The challenge of attracting top office tenants shaped design and planning of the project, with the mix of uses aimed at appealing to a new generation of workers, says Jay Cross, president of Related Hudson Yards, the private real estate developer leading the project. By 2015, when the first building, 10 Hudson Yards, is finished, millennials will already comprise half of the workforce, he says. By the time the last building is done, this younger generation of workers will be approaching 75%.

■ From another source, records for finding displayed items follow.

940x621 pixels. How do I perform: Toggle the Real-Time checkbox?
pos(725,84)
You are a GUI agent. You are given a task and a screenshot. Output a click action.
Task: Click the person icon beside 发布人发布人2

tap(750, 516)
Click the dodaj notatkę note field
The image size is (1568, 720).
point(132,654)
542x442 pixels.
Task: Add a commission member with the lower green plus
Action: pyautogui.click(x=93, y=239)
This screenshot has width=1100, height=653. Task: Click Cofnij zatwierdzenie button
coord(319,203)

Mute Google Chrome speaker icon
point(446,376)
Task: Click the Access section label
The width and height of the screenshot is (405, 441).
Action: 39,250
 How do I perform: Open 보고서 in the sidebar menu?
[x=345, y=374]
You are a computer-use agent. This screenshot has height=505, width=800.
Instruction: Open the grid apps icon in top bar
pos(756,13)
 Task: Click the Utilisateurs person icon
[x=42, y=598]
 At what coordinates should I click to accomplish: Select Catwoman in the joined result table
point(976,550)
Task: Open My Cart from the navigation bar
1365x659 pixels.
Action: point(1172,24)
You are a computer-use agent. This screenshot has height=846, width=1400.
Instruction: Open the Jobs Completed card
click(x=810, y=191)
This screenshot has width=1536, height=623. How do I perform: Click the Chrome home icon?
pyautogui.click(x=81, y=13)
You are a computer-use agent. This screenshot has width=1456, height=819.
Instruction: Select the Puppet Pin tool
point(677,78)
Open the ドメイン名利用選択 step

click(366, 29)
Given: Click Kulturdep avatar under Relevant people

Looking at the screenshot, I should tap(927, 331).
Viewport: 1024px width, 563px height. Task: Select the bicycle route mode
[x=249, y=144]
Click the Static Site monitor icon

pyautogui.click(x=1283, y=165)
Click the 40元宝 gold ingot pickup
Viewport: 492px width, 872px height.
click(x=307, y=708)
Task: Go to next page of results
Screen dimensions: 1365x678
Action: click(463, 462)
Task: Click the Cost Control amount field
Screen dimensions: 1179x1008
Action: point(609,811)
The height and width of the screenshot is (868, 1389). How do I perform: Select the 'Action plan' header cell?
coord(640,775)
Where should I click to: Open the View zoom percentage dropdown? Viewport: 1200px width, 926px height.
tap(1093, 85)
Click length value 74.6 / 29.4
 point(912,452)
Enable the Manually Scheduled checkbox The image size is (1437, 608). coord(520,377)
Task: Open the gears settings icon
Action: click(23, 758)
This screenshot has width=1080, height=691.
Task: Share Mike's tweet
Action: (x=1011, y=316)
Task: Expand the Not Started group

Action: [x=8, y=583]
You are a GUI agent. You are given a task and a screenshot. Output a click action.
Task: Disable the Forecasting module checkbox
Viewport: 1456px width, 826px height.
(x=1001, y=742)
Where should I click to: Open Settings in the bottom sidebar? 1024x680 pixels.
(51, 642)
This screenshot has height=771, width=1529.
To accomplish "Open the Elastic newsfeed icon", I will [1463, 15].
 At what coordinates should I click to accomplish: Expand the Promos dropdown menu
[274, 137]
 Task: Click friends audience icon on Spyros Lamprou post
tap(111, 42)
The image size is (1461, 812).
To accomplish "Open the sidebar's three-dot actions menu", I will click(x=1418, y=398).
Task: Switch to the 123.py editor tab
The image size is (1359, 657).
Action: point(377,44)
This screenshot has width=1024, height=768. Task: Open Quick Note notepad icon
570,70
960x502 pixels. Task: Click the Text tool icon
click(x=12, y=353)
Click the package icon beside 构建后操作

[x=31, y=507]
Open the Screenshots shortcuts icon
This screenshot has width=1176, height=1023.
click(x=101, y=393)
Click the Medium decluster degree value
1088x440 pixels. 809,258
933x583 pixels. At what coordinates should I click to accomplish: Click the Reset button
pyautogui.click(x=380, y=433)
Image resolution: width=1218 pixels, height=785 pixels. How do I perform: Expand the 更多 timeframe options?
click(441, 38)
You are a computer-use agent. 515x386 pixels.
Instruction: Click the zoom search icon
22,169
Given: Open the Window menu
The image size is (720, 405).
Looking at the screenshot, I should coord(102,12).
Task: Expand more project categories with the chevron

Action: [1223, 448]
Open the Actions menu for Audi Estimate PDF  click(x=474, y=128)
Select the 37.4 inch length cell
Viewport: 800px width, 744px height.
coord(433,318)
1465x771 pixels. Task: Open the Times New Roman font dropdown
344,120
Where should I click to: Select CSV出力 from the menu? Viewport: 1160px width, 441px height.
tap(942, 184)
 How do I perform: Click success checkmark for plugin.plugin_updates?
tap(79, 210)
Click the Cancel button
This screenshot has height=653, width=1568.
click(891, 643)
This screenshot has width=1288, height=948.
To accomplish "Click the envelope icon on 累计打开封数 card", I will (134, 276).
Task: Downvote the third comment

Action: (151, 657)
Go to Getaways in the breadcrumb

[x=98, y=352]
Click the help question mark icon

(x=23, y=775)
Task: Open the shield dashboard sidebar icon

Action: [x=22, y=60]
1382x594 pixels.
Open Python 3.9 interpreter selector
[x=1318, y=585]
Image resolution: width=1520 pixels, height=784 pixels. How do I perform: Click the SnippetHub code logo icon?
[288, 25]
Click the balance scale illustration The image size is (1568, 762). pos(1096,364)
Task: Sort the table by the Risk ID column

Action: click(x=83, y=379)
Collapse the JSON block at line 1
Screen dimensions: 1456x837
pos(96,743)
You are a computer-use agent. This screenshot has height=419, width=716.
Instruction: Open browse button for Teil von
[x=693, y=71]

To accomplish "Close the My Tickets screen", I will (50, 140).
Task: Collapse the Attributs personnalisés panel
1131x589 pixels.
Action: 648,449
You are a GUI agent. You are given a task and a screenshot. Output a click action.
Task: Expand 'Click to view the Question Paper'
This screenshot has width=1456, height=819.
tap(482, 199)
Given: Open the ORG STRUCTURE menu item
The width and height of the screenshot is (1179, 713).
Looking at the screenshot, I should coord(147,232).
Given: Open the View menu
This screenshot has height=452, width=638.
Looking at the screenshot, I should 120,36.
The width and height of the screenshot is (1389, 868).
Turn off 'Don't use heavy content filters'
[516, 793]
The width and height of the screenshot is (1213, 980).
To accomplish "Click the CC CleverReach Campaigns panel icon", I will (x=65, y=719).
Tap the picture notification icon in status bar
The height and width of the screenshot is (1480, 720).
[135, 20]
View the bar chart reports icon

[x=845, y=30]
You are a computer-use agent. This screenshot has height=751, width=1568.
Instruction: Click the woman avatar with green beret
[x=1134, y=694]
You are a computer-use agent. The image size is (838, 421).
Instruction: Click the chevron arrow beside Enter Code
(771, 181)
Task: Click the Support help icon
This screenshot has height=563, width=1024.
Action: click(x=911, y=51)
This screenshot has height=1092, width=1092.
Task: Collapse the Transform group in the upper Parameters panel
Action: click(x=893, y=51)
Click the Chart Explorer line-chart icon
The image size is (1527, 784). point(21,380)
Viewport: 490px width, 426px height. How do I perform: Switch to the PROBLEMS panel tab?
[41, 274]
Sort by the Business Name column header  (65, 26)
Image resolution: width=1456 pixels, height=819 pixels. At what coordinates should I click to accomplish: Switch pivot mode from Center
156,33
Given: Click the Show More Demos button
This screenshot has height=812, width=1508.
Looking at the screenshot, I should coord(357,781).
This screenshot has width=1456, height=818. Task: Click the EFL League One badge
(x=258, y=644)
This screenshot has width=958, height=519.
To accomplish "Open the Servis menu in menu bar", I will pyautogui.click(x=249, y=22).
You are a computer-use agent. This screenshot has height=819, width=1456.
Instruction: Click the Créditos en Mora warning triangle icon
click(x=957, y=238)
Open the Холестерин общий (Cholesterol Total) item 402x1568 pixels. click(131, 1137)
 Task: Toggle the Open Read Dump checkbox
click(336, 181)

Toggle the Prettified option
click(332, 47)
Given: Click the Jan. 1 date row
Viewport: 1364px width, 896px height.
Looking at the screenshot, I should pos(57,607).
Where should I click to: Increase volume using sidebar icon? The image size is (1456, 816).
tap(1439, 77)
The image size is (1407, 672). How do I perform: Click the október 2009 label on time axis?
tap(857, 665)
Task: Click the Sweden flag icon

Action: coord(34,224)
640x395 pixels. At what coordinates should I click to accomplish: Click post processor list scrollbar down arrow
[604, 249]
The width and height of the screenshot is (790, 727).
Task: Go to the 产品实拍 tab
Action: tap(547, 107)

“It’s much more than a real estate project, and we actually have to step back and not think of it in those terms,” he says. “The corporates who are going to relocate their corporate headquarters here, what we find as a never-ending theme [with them] is: How do I get the best talent in New York, and how do I hold on, how do I keep that talent? Engaging that talent, and giving companies a competitive advantage, I think, is a big part of what we’re trying to do, physically.”
And so Related studied and sought to court the millennial demographic by creating a place where it’s possible, in theory, for a person to satisfy their every need. It’s a concept that seems strange in New York City, where accessible public transit and limitless options for eating and entertainment usually means there’s no real need to live on top of the office.
“They want a lot of work-life integration–far more than goes on in my generation–and they want to work for innovative companies,” Cross says, of the younger generation. “If we create an environment in which innovative companies want to come and congregate, we’re going to create the same environment in which people want to live, shop, and work. So that’s driven a lot of our decisions, especially related to technology.”
Hudson Yards will have its own looped fiber network, with one gigabit free Wi-Fi in public spaces and a distributed antenna system that will make sure everyone will get a strong mobile phone signal, regardless of carrier. All of its utilities, including Hudson Yards’ own onsite electric microgrid, 13.2 megawatt natural gas co-generation plant and four diesel generators, will be located 40 feet above sea level, meaning that the complex will be a “place of refuge,” as Cross says, during future Hurricane Sandy-like disasters. Related is also working with NYU’s Center for Urban Science and Progress to create an entire “quantified” neighborhood filled with data-collecting sensors–on building equipment, appliances, and on a voluntary basis, on people’s smartphones, too. They will be working with one future office tenant, SAP, and other partners to form a laboratory that will build useful applications with this data, which could measure everything from shopping habits to energy use.
So far, major tenants include beauty and fashion companies Coach and L’Oreal and the technology company SAP, which will all occupy the LEED Gold building at 10 Hudson Yards. Their floors will be sprawling and open, free from columns, and have floor-to-ceiling windows that look out to the Hudson River and connect into the newly extended High Line park. Another building, 30 Hudson Yards, will house Time Warner (along with its Turner Broadcasting, HBO, and Warner Brothers divisions) along with the tallest outdoor observation deck in the city at the top and a direct connection to a new subway station, an extension of the existing No. 7 subway line. A third building will house offices designed a smaller plan, intended for the more traditionally minded legal and financial companies that historically have anchored Manhattan’s economy.
The mix echoes the growth of the larger neighborhood of the West Side of Manhattan, a 400,000-person population area bounded by Columbus Circle and Tribeca to the north and south, and 8th Avenue and the Hudson River to the east and west. According to Cross, people who are moving to this growth area include single, educated people with high household incomes and from a more diverse range of industries than is typical of New York (around 20% are in tech, 35% in creative industries, and only 15% are in finance or law).
This all bodes well for a completely new, young, and vibrant community. But there’s also a certain planned sterility about it all that reflects a city that’s becoming a harder place to live for the young people who don’t work at companies like SAP or Time Warner.